However, according to court records, McMillan did not call the police and did not report the murder later.

McMillan was arrested in December 2005 and, during questioning, gave up the names of the two men he said killed Haiss. At trial, witnesses implicated McMillan as a principal in the murder and provided some testimony that would contradict his claim of acting under duress.

McMillan’s trial attorney asked the judge to instruct the jury on duress, but the judge refused, saying there was no evidence that the defendant was in imminent danger of serious bodily harm if he did not participate in the crime. The defense would apply only if “someone is, in effect, holding a gun to his head at the time he commits the crime, and that didn’t happen,” Judge Sherrie L. Krauser ruled.

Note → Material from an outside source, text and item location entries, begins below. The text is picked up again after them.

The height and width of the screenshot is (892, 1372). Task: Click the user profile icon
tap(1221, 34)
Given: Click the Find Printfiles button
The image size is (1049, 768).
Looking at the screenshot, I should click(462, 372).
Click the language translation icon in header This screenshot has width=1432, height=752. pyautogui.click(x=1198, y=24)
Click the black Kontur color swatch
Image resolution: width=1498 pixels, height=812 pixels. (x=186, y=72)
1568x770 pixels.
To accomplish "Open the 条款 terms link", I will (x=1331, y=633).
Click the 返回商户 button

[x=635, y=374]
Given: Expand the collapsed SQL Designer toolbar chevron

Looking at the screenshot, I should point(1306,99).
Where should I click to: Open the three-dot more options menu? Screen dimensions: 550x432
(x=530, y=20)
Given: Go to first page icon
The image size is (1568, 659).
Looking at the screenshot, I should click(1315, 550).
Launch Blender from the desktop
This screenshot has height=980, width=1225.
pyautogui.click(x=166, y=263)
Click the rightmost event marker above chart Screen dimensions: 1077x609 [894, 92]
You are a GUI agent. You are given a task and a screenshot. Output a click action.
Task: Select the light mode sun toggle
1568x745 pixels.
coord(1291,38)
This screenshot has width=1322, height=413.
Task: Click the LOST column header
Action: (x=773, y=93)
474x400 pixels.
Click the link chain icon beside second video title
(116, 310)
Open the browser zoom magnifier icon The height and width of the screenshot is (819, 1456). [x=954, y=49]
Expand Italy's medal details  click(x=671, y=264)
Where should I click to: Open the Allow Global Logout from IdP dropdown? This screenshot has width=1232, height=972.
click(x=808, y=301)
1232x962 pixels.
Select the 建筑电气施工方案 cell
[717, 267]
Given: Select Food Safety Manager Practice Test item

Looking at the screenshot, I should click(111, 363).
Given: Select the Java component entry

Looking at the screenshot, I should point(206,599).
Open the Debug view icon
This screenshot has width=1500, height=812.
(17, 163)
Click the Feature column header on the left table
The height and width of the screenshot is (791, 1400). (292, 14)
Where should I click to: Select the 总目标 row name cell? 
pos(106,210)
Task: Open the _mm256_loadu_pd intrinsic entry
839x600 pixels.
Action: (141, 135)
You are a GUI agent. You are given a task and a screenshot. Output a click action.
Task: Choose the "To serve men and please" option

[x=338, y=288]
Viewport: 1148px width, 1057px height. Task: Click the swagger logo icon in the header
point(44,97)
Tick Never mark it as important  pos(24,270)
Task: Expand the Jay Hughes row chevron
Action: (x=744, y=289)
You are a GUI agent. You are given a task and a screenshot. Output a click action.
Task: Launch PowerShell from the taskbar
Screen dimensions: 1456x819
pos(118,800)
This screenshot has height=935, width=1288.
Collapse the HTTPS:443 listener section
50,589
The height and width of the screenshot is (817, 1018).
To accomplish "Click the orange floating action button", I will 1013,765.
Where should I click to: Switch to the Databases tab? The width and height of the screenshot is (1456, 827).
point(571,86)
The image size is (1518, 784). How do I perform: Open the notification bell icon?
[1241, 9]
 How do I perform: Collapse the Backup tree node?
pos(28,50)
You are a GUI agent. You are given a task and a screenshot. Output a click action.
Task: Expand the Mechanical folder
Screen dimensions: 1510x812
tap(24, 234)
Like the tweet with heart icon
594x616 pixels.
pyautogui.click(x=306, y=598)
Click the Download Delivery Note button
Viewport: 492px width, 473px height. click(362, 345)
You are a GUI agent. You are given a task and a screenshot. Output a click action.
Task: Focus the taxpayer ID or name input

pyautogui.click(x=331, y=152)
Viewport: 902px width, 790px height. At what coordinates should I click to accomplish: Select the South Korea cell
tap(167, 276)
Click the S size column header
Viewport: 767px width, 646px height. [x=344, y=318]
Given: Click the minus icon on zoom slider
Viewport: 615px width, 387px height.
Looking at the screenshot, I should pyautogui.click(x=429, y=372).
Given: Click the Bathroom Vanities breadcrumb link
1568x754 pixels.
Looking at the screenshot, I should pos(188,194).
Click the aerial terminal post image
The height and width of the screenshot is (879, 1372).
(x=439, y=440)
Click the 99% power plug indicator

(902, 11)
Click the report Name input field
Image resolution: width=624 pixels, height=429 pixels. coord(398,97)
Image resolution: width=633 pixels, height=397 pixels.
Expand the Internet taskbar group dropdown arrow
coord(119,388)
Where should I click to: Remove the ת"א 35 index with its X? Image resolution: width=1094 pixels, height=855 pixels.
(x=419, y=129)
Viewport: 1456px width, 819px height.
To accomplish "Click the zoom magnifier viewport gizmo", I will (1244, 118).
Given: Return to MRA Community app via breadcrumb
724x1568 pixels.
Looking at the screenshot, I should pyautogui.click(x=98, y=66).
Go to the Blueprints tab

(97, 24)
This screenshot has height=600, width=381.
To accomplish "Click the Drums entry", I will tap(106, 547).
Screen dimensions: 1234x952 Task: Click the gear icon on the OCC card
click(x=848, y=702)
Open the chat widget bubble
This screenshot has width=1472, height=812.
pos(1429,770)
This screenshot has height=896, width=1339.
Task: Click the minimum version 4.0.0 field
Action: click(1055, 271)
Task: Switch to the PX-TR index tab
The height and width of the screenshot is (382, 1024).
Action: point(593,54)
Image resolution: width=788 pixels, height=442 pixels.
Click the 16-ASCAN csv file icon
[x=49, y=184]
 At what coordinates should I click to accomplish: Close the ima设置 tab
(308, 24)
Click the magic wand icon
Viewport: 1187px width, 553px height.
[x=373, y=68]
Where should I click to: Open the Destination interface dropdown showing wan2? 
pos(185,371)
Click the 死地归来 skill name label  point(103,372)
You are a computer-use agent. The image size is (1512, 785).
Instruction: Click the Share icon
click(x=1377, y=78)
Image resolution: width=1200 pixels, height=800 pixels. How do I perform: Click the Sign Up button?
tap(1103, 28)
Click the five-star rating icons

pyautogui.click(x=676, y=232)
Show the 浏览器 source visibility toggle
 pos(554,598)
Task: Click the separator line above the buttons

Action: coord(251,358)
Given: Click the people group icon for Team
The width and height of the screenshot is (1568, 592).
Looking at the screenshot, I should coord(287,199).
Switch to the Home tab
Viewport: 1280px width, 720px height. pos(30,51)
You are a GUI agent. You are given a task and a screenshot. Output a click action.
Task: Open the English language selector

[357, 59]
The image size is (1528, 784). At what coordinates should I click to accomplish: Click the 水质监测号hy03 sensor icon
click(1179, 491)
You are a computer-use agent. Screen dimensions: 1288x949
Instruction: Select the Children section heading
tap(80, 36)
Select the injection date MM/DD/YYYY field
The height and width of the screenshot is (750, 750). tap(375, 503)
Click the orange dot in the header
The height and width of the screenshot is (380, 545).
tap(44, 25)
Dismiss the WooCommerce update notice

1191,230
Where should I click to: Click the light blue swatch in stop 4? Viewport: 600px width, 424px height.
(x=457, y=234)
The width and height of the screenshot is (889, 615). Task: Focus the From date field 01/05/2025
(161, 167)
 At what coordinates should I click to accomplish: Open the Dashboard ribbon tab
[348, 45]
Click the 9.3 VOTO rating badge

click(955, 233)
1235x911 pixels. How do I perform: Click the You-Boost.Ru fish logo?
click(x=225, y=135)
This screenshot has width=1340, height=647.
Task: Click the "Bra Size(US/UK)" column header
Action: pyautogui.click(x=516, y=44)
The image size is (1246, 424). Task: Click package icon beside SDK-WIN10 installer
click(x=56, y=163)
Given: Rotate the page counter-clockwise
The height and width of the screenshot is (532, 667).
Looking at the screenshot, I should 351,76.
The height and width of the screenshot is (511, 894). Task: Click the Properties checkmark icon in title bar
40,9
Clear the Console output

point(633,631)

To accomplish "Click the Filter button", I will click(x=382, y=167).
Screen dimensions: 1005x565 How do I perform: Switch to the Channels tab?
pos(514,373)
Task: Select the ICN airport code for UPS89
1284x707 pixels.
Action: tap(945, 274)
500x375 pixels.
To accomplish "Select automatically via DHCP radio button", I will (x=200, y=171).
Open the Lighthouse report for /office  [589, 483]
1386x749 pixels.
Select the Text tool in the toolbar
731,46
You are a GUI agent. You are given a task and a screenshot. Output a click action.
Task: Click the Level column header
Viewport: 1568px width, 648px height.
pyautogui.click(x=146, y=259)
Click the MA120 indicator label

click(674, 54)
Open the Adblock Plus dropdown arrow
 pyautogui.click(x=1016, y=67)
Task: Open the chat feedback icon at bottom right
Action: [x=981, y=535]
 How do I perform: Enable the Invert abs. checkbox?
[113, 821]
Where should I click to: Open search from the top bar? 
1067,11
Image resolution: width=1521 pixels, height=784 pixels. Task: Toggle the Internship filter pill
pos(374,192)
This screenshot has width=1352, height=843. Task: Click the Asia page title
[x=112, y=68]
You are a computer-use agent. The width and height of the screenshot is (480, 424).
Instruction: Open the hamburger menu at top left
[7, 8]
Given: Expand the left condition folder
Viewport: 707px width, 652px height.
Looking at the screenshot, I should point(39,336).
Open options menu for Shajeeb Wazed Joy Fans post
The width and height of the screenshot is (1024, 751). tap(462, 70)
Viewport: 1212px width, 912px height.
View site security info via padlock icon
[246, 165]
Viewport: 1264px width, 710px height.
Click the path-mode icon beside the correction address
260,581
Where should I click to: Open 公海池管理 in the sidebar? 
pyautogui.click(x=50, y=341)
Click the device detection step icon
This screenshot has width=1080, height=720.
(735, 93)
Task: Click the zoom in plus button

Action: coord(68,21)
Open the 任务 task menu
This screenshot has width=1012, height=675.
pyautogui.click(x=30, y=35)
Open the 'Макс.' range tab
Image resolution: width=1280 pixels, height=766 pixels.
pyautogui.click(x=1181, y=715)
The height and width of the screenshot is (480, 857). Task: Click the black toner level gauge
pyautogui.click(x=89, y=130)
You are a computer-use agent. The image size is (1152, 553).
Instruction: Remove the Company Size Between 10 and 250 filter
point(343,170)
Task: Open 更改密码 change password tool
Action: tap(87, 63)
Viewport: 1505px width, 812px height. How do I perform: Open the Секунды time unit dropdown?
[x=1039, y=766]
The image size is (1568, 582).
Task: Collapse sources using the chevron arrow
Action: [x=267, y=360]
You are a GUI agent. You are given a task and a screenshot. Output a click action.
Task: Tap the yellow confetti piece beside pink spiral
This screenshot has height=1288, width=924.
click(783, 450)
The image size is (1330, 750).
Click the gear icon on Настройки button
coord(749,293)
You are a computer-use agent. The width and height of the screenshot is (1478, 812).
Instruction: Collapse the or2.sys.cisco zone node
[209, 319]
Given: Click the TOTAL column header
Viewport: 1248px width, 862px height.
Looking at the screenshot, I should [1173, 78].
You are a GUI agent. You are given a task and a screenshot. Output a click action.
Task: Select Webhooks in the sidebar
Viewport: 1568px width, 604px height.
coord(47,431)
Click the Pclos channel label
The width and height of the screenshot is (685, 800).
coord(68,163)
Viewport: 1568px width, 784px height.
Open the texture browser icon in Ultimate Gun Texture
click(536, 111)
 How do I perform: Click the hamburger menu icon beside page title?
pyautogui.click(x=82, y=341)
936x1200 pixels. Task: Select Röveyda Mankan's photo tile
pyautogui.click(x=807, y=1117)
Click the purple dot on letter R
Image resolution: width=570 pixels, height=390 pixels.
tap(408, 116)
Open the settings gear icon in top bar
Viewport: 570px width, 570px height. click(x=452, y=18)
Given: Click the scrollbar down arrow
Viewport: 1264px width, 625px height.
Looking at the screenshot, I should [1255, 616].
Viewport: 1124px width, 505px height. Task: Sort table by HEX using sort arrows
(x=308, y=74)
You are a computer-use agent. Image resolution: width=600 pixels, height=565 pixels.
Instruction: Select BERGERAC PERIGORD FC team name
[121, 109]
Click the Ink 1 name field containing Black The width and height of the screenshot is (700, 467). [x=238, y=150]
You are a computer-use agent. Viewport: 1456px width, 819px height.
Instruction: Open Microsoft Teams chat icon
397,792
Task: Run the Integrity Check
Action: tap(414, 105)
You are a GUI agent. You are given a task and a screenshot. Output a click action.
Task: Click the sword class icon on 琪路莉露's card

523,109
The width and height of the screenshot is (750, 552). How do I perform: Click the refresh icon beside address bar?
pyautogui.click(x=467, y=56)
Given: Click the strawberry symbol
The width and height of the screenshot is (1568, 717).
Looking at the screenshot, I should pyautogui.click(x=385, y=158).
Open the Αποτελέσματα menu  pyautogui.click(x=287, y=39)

In a Sept. 8, 2008, decision, the Court of Special Appeals affirmed. It held that duress may be a defense to felony murder but “must be continuous throughout the crime.”

Since McMillan waited outside while the crime was committed, and took no actions to thwart it, the intermediate court said the duress defense would not apply,

The Court of Appeals agreed that duress is a defense to felony murder, in which any party who participates in the underlying felony can be charged with murder if someone is killed. Bell wrote that the question of whether McMillan was truly under duress or could have prevented the murder was one for the jury as long as McMillan provided “some evidence” that he was.

“We do not require that the petitioner [McMillan] make a ‘mad dash’ to escape in the space and time between when the SUV was parked and when he knocked on the victim’s door in order to prove that an escape route was not reasonable,” Bell wrote. “The question of the reasonableness of the fear in a particular situation is one for the jury to weigh.”

WHAT THE COURT HELD

Case:

Nathaniel Paul McMillan v. State of Maryland, CA, No. 132, September Term 2008. Reported. Opinion by Bell, C.J. Argued May 5, 2009. Filed Aug. 24, 2012.

Issue:

Is duress an available defense for felony murder?

Holding:

Duress is an available defense to a felony murder charge and does not require a showing that the defendant attempted to thwart the crime, or contact the police after the duress ended, to be entitled to a jury instruction on the defense.

Counsel:

Michael T. Morley, pro bono for petitioner, on behalf of the Maryland Public Defender of Baltimore. Sarah P. Pritzlaff, assistant attorney general, for respondent.